── INPUT
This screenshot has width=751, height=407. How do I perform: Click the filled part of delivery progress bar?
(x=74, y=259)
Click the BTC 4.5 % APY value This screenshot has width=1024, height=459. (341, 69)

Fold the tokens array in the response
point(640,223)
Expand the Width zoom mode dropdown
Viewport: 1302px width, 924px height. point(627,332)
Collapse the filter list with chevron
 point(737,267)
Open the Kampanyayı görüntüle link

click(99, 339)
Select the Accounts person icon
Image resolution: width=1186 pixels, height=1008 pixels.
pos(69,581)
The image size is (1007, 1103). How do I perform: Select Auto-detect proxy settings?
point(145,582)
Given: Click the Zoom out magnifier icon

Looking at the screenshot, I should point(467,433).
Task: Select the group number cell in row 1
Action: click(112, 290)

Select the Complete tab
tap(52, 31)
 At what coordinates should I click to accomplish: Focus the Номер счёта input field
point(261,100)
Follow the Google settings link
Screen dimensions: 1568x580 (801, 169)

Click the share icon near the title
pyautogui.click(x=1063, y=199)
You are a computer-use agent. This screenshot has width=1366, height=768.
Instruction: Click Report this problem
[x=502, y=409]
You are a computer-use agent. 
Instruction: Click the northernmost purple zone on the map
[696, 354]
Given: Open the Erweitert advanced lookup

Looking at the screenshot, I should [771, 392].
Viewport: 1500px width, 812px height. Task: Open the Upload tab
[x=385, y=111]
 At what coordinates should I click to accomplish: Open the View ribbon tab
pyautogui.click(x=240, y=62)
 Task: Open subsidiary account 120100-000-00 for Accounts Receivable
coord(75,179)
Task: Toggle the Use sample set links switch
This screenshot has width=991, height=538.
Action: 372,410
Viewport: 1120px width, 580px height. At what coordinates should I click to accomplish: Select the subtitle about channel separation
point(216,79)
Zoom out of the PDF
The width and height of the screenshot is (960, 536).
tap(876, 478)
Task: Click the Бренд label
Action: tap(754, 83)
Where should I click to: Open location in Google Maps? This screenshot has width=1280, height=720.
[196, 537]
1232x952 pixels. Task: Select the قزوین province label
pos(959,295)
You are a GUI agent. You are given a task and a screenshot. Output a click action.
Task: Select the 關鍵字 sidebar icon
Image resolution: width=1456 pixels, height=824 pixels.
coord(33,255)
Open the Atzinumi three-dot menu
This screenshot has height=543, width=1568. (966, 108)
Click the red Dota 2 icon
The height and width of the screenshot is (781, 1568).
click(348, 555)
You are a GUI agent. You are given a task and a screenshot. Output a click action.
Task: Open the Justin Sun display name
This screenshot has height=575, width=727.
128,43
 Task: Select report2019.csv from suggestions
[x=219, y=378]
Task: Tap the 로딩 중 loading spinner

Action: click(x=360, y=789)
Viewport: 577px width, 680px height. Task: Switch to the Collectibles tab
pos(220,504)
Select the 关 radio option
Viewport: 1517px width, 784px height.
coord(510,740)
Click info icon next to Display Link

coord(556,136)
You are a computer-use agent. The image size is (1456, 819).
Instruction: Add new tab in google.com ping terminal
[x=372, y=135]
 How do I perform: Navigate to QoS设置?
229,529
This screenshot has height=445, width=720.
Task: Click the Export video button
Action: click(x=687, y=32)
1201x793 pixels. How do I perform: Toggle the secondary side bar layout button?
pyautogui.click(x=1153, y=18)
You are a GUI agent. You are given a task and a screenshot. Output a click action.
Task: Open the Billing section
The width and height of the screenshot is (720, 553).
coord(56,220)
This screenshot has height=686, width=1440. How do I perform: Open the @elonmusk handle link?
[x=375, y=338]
────
_INSTRUCTIONS TO FOLLOW_
Retype the material word for word, including every line.

_RESPONSE_
This screenshot has width=751, height=407. How do I perform: Click the filled part of delivery progress bar?
(x=74, y=259)
Click the BTC 4.5 % APY value This screenshot has width=1024, height=459. (341, 69)

Fold the tokens array in the response
point(640,223)
Expand the Width zoom mode dropdown
Viewport: 1302px width, 924px height. point(627,332)
Collapse the filter list with chevron
 point(737,267)
Open the Kampanyayı görüntüle link

click(99, 339)
Select the Accounts person icon
Image resolution: width=1186 pixels, height=1008 pixels.
pos(69,581)
The image size is (1007, 1103). How do I perform: Select Auto-detect proxy settings?
point(145,582)
Given: Click the Zoom out magnifier icon

Looking at the screenshot, I should point(467,433).
Task: Select the group number cell in row 1
Action: click(112, 290)

Select the Complete tab
tap(52, 31)
 At what coordinates should I click to accomplish: Focus the Номер счёта input field
point(261,100)
Follow the Google settings link
Screen dimensions: 1568x580 (801, 169)

Click the share icon near the title
pyautogui.click(x=1063, y=199)
You are a computer-use agent. This screenshot has width=1366, height=768.
Instruction: Click Report this problem
[x=502, y=409]
You are a computer-use agent. 
Instruction: Click the northernmost purple zone on the map
[696, 354]
Given: Open the Erweitert advanced lookup

Looking at the screenshot, I should [771, 392].
Viewport: 1500px width, 812px height. Task: Open the Upload tab
[x=385, y=111]
 At what coordinates should I click to accomplish: Open the View ribbon tab
pyautogui.click(x=240, y=62)
 Task: Open subsidiary account 120100-000-00 for Accounts Receivable
coord(75,179)
Task: Toggle the Use sample set links switch
This screenshot has width=991, height=538.
Action: 372,410
Viewport: 1120px width, 580px height. At what coordinates should I click to accomplish: Select the subtitle about channel separation
point(216,79)
Zoom out of the PDF
The width and height of the screenshot is (960, 536).
tap(876, 478)
Task: Click the Бренд label
Action: tap(754, 83)
Where should I click to: Open location in Google Maps? This screenshot has width=1280, height=720.
[196, 537]
1232x952 pixels. Task: Select the قزوین province label
pos(959,295)
You are a GUI agent. You are given a task and a screenshot. Output a click action.
Task: Select the 關鍵字 sidebar icon
Image resolution: width=1456 pixels, height=824 pixels.
coord(33,255)
Open the Atzinumi three-dot menu
This screenshot has height=543, width=1568. (966, 108)
Click the red Dota 2 icon
The height and width of the screenshot is (781, 1568).
click(348, 555)
You are a GUI agent. You are given a task and a screenshot. Output a click action.
Task: Open the Justin Sun display name
This screenshot has height=575, width=727.
128,43
 Task: Select report2019.csv from suggestions
[x=219, y=378]
Task: Tap the 로딩 중 loading spinner

Action: click(x=360, y=789)
Viewport: 577px width, 680px height. Task: Switch to the Collectibles tab
pos(220,504)
Select the 关 radio option
Viewport: 1517px width, 784px height.
coord(510,740)
Click info icon next to Display Link

coord(556,136)
You are a computer-use agent. The image size is (1456, 819).
Instruction: Add new tab in google.com ping terminal
[x=372, y=135]
 How do I perform: Navigate to QoS设置?
229,529
This screenshot has height=445, width=720.
Task: Click the Export video button
Action: click(x=687, y=32)
1201x793 pixels. How do I perform: Toggle the secondary side bar layout button?
pyautogui.click(x=1153, y=18)
You are a GUI agent. You are given a task and a screenshot. Output a click action.
Task: Open the Billing section
The width and height of the screenshot is (720, 553).
coord(56,220)
This screenshot has height=686, width=1440. How do I perform: Open the @elonmusk handle link?
[x=375, y=338]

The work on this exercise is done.